** BEGIN The data **

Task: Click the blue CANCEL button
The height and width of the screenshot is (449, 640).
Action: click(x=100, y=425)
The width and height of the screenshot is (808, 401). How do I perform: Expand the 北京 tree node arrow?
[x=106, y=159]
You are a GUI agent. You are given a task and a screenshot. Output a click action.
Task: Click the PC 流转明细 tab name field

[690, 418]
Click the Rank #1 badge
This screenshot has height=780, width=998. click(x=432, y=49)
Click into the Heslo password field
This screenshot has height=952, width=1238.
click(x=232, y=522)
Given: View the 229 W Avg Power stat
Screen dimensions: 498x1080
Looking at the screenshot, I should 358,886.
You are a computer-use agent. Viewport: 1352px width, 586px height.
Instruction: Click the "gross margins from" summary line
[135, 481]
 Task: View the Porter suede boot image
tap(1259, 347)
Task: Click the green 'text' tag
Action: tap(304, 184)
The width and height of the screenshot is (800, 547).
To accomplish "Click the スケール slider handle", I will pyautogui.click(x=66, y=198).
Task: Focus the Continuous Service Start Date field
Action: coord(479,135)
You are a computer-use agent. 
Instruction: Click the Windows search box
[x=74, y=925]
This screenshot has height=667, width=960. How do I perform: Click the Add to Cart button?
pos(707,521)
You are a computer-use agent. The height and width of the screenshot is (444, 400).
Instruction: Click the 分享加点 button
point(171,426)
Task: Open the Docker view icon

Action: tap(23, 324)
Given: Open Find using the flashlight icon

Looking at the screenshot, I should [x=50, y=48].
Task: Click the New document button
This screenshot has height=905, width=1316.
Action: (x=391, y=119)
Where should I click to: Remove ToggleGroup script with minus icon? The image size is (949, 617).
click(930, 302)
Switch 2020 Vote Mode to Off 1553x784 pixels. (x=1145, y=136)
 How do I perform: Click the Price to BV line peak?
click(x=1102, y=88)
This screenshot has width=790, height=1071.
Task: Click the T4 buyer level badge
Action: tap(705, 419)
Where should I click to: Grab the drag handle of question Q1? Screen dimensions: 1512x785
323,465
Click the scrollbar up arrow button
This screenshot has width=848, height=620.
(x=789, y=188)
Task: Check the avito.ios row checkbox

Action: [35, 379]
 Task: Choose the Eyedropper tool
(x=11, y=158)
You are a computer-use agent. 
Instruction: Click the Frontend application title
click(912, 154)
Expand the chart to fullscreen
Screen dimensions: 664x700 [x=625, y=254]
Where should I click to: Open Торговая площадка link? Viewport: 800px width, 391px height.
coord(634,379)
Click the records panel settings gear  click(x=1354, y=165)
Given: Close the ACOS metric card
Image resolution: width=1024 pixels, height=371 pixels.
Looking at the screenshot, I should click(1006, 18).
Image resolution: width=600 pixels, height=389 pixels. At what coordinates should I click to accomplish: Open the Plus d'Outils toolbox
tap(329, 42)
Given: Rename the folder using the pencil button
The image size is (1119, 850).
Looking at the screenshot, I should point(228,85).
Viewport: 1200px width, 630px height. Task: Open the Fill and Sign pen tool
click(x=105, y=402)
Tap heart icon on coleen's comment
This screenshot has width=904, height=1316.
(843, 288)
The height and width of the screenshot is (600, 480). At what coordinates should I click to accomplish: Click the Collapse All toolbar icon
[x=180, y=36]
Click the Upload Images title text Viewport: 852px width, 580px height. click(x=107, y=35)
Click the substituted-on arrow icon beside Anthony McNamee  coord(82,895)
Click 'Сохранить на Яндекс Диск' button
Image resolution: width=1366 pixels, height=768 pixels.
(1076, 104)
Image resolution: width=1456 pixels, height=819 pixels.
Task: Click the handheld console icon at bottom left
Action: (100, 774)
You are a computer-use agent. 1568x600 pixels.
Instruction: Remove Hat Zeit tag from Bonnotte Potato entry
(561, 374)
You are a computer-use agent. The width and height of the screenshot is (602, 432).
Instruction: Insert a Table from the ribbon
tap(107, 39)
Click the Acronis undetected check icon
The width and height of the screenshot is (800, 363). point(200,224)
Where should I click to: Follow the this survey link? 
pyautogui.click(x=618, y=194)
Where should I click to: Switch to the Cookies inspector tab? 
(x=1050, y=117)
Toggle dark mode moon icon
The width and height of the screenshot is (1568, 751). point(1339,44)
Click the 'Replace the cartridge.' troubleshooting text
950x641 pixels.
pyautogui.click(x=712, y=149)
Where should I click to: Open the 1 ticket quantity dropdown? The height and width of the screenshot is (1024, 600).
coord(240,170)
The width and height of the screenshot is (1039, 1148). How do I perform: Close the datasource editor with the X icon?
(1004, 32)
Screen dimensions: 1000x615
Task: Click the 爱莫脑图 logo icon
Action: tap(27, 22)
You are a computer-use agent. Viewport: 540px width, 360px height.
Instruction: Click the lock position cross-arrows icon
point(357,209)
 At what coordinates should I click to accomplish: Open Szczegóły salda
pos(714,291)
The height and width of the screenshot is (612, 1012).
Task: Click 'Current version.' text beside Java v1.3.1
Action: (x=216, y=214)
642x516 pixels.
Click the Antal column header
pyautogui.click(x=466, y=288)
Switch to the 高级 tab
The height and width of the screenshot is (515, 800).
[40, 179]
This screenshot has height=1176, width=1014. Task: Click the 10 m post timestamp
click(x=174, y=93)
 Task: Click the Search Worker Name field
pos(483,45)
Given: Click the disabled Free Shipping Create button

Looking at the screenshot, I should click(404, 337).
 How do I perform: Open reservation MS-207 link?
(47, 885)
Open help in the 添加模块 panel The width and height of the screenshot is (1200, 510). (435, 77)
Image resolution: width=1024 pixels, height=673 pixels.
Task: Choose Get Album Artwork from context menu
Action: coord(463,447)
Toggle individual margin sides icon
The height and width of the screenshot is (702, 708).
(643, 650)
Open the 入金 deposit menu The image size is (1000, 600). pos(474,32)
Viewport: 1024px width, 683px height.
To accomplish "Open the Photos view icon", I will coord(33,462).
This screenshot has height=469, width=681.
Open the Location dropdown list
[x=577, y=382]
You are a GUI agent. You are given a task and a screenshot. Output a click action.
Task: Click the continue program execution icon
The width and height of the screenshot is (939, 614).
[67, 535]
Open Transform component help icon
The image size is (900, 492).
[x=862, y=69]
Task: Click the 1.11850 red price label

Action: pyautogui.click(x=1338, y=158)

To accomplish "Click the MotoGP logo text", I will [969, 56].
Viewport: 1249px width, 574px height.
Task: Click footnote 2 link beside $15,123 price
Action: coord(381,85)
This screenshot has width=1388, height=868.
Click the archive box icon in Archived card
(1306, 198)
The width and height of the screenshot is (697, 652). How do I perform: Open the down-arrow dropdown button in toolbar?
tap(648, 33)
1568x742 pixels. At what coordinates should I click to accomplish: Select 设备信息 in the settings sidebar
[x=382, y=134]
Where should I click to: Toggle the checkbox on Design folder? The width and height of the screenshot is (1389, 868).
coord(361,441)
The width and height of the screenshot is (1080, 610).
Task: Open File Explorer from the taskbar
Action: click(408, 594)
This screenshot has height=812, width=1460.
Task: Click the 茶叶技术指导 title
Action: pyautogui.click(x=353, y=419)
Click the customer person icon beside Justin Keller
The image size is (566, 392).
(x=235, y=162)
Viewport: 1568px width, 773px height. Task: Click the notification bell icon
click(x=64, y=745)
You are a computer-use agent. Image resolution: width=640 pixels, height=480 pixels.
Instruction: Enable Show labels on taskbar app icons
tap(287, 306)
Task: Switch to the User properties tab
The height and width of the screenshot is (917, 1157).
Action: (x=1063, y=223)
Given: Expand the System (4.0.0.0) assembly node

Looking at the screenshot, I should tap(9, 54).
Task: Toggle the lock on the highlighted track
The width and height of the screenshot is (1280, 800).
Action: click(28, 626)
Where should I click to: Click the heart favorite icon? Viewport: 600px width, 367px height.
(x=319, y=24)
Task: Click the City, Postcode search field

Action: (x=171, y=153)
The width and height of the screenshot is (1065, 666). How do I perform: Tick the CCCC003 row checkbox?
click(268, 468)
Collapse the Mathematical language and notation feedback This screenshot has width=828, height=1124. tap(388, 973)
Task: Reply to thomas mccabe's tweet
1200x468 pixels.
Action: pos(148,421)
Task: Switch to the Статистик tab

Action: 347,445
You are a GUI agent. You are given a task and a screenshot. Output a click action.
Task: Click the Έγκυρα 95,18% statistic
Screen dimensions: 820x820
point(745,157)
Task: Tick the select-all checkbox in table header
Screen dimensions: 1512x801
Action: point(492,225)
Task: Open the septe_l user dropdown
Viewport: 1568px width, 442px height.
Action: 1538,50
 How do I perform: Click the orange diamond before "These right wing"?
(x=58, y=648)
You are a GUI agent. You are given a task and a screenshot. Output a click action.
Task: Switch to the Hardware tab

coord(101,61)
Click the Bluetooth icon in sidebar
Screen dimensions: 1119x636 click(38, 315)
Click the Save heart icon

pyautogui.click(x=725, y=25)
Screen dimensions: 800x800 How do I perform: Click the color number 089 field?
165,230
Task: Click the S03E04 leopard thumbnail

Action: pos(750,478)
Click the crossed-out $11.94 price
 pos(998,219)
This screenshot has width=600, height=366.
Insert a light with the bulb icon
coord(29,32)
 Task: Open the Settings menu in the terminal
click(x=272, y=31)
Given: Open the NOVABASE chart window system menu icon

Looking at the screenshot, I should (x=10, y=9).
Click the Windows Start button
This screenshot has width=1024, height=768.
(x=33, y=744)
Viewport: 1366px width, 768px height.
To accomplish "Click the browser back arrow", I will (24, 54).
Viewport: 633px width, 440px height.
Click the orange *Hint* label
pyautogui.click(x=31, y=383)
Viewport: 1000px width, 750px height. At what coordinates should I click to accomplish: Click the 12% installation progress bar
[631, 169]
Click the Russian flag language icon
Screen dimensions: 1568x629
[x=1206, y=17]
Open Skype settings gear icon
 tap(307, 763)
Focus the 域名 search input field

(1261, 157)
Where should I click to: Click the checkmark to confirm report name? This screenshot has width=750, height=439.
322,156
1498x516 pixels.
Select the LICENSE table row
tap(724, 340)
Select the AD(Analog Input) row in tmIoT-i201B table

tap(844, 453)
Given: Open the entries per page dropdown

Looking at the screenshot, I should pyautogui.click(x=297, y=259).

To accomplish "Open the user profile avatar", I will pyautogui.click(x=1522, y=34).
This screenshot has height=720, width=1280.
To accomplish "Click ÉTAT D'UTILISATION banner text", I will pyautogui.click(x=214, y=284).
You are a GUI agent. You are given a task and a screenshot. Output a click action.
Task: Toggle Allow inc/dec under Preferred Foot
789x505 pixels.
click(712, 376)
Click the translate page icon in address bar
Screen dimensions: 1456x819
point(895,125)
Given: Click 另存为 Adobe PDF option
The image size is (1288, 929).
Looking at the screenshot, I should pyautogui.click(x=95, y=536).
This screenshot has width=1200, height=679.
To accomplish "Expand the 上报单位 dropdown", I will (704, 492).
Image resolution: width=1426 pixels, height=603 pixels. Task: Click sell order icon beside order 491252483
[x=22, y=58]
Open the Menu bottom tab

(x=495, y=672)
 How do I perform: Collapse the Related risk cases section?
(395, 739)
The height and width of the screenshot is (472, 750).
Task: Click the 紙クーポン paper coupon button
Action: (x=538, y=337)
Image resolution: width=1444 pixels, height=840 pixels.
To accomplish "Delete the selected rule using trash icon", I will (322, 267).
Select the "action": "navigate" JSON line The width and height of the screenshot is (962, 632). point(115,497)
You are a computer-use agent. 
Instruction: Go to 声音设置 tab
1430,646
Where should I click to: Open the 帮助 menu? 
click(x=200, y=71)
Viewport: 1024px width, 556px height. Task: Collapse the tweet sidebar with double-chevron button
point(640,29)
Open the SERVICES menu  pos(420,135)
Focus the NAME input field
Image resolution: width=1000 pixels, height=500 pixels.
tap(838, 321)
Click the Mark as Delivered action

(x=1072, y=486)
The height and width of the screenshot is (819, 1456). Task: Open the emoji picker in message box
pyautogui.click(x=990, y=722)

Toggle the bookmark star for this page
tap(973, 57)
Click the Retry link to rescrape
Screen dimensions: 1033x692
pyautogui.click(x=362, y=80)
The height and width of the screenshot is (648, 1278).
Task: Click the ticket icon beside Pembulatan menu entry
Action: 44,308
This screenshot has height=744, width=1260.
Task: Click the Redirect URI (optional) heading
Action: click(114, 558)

** END The data **

» Exercise
Write out the records above exactly, from the line with "This screenshot has height=1176, width=1014." up to and including the line with "(1306, 198)".

» Written response
This screenshot has height=1176, width=1014. Task: Click the 10 m post timestamp
click(x=174, y=93)
 Task: Click the Search Worker Name field
pos(483,45)
Given: Click the disabled Free Shipping Create button

Looking at the screenshot, I should click(404, 337).
 How do I perform: Open reservation MS-207 link?
(47, 885)
Open help in the 添加模块 panel The width and height of the screenshot is (1200, 510). (435, 77)
Image resolution: width=1024 pixels, height=673 pixels.
Task: Choose Get Album Artwork from context menu
Action: coord(463,447)
Toggle individual margin sides icon
The height and width of the screenshot is (702, 708).
(643, 650)
Open the 入金 deposit menu The image size is (1000, 600). pos(474,32)
Viewport: 1024px width, 683px height.
To accomplish "Open the Photos view icon", I will coord(33,462).
This screenshot has height=469, width=681.
Open the Location dropdown list
[x=577, y=382]
You are a GUI agent. You are given a task and a screenshot. Output a click action.
Task: Click the continue program execution icon
The width and height of the screenshot is (939, 614).
[67, 535]
Open Transform component help icon
The image size is (900, 492).
[x=862, y=69]
Task: Click the 1.11850 red price label

Action: pyautogui.click(x=1338, y=158)

To accomplish "Click the MotoGP logo text", I will [969, 56].
Viewport: 1249px width, 574px height.
Task: Click footnote 2 link beside $15,123 price
Action: coord(381,85)
This screenshot has width=1388, height=868.
Click the archive box icon in Archived card
(1306, 198)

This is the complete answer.